NBS Treasurer David Sundman is parting with his collection of Massachusetts silver coinage. Here's an excerpt from an article by Paul Gilkes in the October 28, 2013 issue of Coin World. The collection is well pedigreed and the article discusses the books and catalogs the coins once graced. Nice collection!
-Editor
David M. Sundman is especially attracted to coins with a story.
Sundman, the president of Littleton Coin Co. in Littleton, N.H., finds that to be true in all areas of his numismatic collecting. His interests, among other areas, include ancient Greek and Roman silver and gold coins, New Hampshire Colonial and national bank notes, and Massachusetts silver coins.
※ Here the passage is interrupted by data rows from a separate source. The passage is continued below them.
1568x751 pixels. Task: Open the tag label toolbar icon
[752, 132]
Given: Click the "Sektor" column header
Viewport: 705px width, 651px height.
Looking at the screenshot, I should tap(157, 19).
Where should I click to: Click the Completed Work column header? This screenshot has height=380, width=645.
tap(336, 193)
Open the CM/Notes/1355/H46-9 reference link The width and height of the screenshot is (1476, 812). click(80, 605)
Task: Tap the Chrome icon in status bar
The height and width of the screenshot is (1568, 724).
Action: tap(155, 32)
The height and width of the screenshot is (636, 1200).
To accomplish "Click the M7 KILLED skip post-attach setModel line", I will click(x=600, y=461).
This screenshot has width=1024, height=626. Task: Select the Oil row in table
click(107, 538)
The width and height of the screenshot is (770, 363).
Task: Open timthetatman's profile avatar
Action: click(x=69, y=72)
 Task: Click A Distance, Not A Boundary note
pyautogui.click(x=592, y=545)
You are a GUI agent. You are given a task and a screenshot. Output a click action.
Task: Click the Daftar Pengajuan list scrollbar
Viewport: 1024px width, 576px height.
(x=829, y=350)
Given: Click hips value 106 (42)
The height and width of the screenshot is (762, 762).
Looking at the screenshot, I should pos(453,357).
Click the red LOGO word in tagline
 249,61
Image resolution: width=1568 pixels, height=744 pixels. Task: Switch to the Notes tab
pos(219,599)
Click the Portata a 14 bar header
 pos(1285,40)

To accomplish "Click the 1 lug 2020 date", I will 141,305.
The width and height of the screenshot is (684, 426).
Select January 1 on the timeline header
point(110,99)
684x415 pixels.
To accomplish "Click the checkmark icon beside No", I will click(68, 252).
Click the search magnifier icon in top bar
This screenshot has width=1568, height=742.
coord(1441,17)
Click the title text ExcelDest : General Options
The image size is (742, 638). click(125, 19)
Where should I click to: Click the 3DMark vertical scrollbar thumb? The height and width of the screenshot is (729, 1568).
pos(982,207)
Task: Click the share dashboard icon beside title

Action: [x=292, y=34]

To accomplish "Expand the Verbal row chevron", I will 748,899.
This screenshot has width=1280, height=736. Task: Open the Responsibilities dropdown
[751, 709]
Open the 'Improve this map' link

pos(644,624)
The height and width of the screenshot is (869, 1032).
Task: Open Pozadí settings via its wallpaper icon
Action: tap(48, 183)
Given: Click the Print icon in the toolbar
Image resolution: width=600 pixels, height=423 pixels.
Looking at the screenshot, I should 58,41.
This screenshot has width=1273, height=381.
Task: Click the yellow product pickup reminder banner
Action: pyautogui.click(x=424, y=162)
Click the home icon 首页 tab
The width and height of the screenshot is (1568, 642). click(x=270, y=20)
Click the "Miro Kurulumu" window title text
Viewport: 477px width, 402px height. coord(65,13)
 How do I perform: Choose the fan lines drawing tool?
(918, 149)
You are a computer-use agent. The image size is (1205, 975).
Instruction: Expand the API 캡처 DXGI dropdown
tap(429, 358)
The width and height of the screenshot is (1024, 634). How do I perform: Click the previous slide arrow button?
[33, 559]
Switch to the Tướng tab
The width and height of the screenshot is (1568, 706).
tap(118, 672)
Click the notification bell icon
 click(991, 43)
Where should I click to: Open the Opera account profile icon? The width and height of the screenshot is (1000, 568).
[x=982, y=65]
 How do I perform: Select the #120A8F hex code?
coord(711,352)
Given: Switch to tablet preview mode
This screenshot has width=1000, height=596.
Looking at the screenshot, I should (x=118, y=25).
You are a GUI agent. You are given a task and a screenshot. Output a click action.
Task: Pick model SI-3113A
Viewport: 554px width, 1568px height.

He also augments his collections with vintage numismatic literature to match his collecting interests. Sundman has decided to bid farewell, however, to his 18-piece collection of Massachusetts silver coins — comprising all major types — to pursue other numismatic collecting interests.
“It’s hard to let things go,” Sundman said in an Oct. 2 telephone interview. “I have so many things that I like to collect. My problem is I like everything. I’m a generalist in most areas of my collecting. I’m attracted to coins with a story. I try to collect in areas that I won’t be competing with my customers.”
Stack’s Bowers Galleries will offer Sundman’s Massachusetts silver coins as part of its Nov. 6 to 9 auction held in conjunction with the Whitman Expo in Baltimore.
While not often the finest known for their types, the coins Sundman acquired were the best available. “This stuff doesn’t trade that often,” Sundman said. “Color is very important. They look the way they should look, with even gray toning. I tried to get the major types in pretty nice condition. I didn’t necessarily get the best, but the best available.”
Growing up in the hobby with Littleton Coin Co., which his father, the late F. Maynard Sundman, founded in 1945, David Sundman said he was well aware of the Massachusetts silver series at a young age.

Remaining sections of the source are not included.